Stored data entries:

Segment Open

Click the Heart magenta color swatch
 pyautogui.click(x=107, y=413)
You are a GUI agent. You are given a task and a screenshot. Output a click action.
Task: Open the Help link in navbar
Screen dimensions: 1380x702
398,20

Segment Closed
Segment Open

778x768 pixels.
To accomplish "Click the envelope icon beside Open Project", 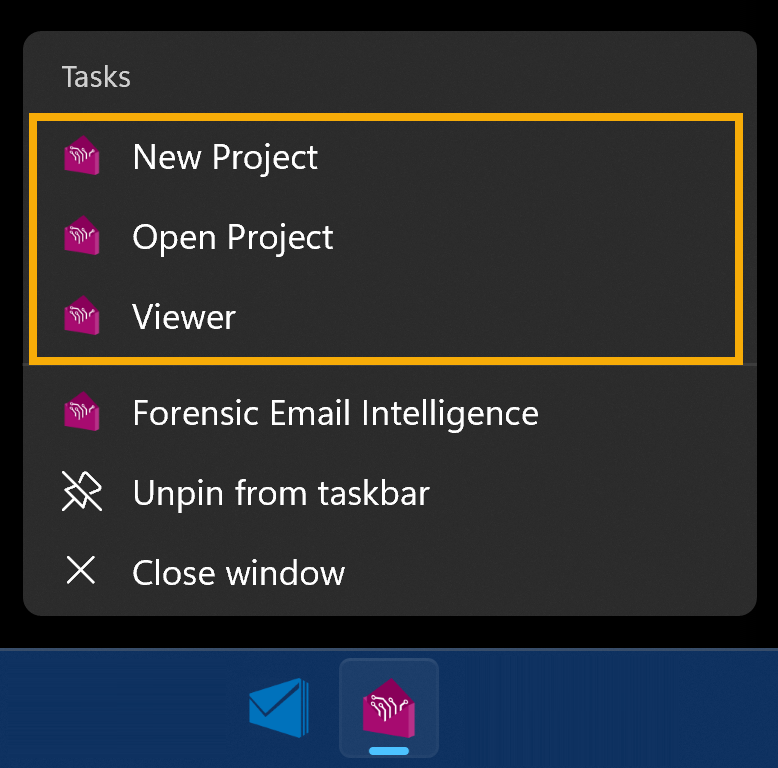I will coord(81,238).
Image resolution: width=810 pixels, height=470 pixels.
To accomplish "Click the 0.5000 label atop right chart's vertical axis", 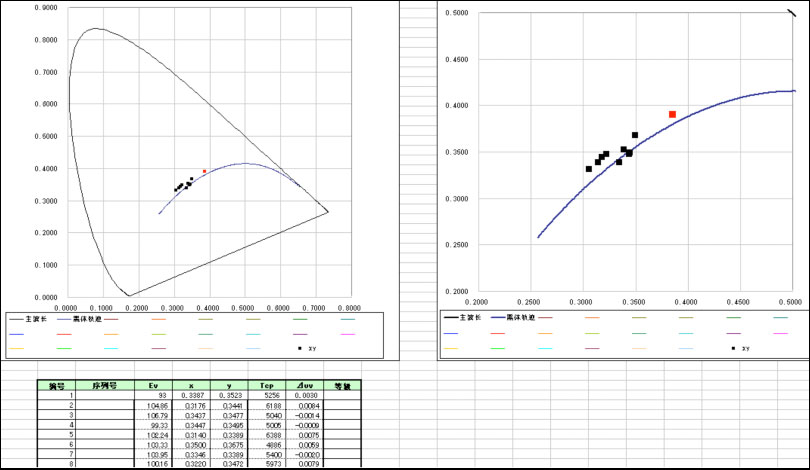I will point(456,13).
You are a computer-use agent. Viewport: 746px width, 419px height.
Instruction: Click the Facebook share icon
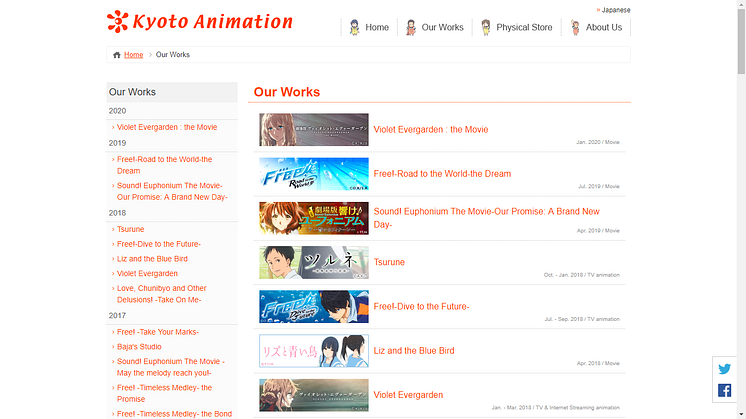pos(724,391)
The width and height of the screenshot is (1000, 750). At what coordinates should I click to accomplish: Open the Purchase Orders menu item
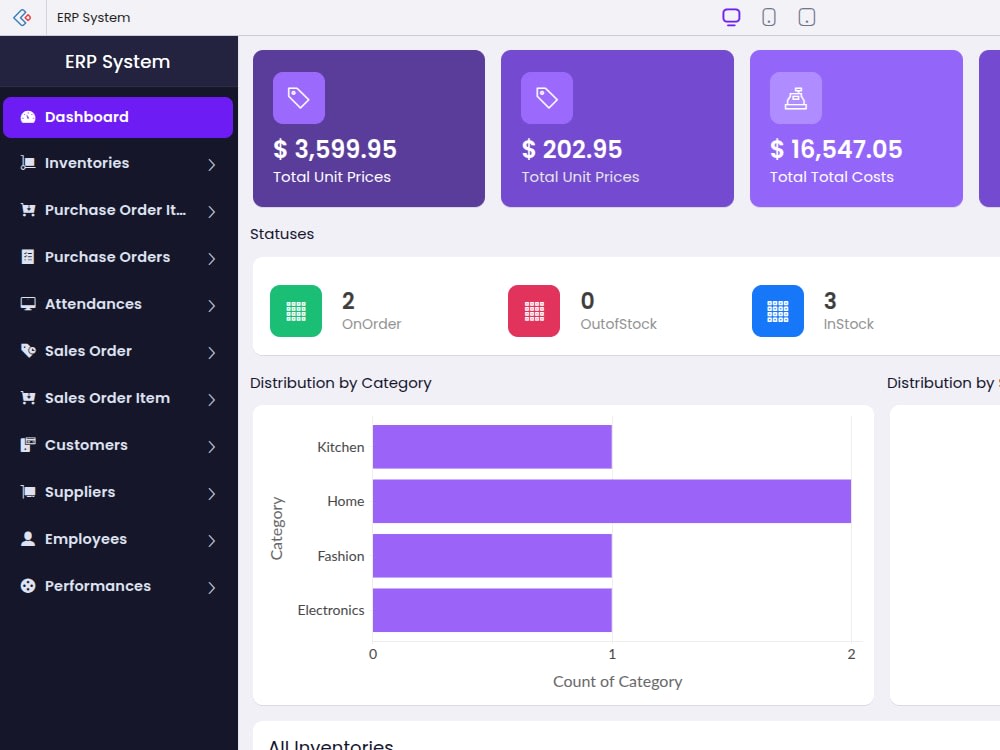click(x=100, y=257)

Segment Closed

Work item: Every line with "pixels" in it should be copied from the entries above.

Reply:
778x768 pixels.
Image resolution: width=810 pixels, height=470 pixels.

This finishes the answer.